By Special to the Daily World
WASHINGTON, D.C. — Several civil right activists attended a House Oversight and Government Reform Committee hearing recently, expressing their concern with BP in the lack of payments to the underserved and underrepresented victims one year after the oil spill.
Attending the June 2 hearing were comedian and civil rights activist Dick Gregory; Dr.

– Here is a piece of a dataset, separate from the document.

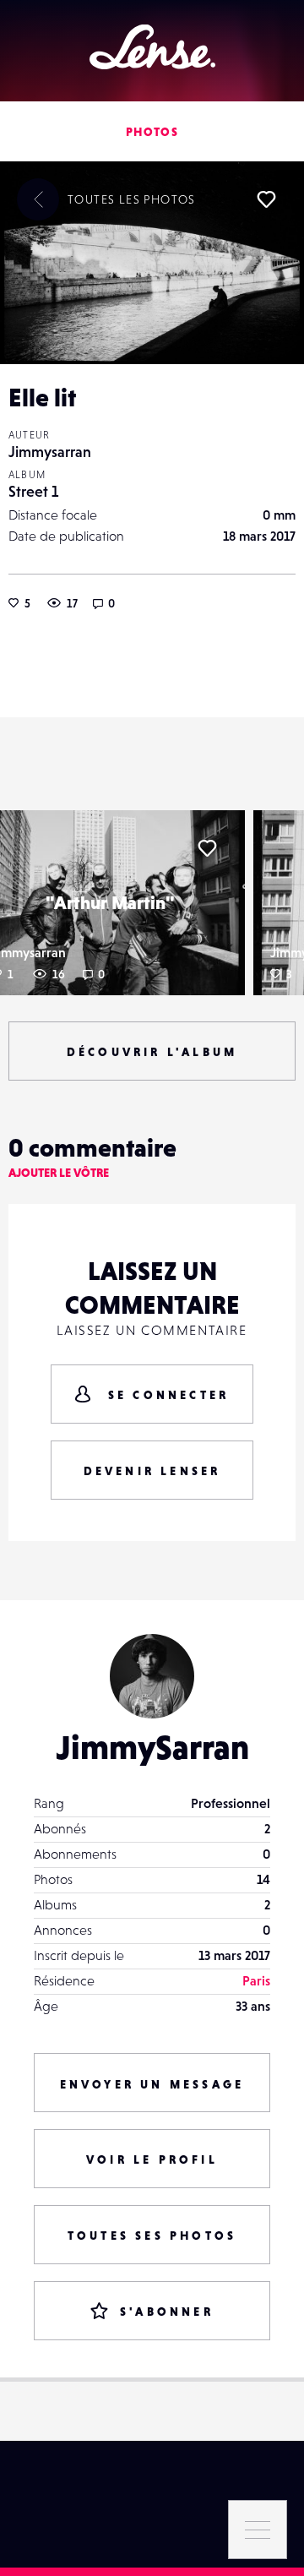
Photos (152, 132)
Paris (256, 1980)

E. Faye Williams, chair of the National Congress of Black Women; and Art Rocker, community activist and chair of the Operation People for Peace.
The hearing on “Making the Gulf Coast Whole Again: Assessing the Efforts of BP and the Obama Administration After the Oil Spill,” was held in the Rayburn House Office Building.
“We are highly disenchanted regarding BP not paying the claims of the underserved and underrepresented,” said Art Rocker, who also is a National Board Member of the SCLC and lifetime member of the NAACP.
Rocker along with the above mentioned leadership attended the hearing to voice just that after 10,000-plus claims of the poor have yet to be paid.
Gregory said, “BP refuses to pay the claims of underserved and underrepresented.”
Williams said, “We are here to see how we can all work together and what can we do collectively — not what we cannot do. BP must pay.”
Also included in this group were Dr. Bernard LaFayette Jr. and civil rights activist Rev. Al Sharpton of the National Action Network.